= TASK DESCRIPTION =
When the line containing "Edit the 2024 Capacity Plan" appears in the data below, begin copying there and stop only after the line containing "Viewport: 518px width, 735px height.".

INFORMATION GIVEN section start

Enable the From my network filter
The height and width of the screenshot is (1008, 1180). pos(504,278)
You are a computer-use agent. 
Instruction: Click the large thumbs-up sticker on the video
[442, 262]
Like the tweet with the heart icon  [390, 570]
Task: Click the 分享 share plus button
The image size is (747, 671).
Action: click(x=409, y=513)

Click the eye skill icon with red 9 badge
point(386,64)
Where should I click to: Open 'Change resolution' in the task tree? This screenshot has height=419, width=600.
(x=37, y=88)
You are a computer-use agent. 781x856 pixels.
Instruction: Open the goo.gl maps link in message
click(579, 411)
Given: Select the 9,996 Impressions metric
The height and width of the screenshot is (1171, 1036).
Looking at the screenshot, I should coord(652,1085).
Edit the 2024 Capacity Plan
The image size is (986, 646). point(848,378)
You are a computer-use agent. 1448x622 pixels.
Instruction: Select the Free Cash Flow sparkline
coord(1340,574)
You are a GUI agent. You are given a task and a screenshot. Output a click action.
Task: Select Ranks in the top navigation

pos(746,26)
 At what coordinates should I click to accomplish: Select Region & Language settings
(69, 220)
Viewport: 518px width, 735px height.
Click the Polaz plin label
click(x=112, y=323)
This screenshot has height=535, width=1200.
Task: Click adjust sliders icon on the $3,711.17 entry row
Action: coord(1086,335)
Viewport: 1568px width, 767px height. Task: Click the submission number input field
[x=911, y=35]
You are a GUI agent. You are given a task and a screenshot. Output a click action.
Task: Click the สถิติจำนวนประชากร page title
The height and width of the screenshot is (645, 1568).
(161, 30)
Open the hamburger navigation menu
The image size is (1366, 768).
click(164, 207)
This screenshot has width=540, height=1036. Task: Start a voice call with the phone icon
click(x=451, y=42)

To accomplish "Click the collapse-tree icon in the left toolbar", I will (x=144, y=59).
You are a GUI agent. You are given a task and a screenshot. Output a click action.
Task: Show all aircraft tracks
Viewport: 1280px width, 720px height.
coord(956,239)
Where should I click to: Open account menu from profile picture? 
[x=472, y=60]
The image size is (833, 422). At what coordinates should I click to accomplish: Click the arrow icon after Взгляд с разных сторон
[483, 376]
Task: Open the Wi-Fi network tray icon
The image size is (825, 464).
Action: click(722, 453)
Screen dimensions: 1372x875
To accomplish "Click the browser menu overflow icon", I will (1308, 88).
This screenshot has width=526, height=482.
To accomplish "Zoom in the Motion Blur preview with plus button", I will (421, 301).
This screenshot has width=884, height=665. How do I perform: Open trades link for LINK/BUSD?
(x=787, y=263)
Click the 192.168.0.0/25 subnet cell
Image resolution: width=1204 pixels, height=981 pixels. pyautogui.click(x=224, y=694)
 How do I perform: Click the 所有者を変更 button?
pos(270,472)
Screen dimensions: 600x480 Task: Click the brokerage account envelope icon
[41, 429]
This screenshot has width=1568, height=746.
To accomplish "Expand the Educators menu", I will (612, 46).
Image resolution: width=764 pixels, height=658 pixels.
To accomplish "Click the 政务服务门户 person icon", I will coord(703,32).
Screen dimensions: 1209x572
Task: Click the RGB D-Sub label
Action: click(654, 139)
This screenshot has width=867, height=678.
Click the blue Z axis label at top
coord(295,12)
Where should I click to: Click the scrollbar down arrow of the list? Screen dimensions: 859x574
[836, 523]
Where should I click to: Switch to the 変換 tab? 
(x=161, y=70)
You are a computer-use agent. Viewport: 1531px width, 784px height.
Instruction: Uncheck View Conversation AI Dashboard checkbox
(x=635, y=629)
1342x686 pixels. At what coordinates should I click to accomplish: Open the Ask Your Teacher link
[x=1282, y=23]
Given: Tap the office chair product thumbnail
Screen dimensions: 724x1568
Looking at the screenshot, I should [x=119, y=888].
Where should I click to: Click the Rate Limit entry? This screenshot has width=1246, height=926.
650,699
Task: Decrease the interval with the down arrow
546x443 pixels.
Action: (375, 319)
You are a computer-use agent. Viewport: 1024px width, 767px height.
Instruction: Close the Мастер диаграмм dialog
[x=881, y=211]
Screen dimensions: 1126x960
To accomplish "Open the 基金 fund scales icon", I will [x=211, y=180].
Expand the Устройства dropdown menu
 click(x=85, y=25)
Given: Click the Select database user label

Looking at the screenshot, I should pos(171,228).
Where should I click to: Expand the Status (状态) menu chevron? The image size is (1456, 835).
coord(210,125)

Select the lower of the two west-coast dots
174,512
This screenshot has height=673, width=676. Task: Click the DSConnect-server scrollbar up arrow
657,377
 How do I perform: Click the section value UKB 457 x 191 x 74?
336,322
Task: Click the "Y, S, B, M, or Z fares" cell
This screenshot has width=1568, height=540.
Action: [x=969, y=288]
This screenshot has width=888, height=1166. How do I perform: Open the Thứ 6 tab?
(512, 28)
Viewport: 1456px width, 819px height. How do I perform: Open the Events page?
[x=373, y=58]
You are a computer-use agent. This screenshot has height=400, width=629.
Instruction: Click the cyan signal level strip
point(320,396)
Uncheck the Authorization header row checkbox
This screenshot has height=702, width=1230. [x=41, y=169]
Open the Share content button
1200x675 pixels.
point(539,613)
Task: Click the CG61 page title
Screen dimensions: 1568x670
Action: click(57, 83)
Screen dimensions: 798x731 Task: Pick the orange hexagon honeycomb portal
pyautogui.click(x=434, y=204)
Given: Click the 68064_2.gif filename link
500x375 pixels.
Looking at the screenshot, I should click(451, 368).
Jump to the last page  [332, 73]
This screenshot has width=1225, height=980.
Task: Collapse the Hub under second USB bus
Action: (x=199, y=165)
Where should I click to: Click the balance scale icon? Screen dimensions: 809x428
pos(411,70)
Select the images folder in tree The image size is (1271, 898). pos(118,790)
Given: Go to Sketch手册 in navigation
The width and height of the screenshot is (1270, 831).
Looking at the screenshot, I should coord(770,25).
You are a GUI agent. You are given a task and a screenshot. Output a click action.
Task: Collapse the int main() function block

INFORMATION GIVEN section end

= REPLY TO THE EXERCISE =
Edit the 2024 Capacity Plan
The image size is (986, 646). point(848,378)
You are a computer-use agent. 1448x622 pixels.
Instruction: Select the Free Cash Flow sparkline
coord(1340,574)
You are a GUI agent. You are given a task and a screenshot. Output a click action.
Task: Select Ranks in the top navigation

pos(746,26)
 At what coordinates should I click to accomplish: Select Region & Language settings
(69, 220)
Viewport: 518px width, 735px height.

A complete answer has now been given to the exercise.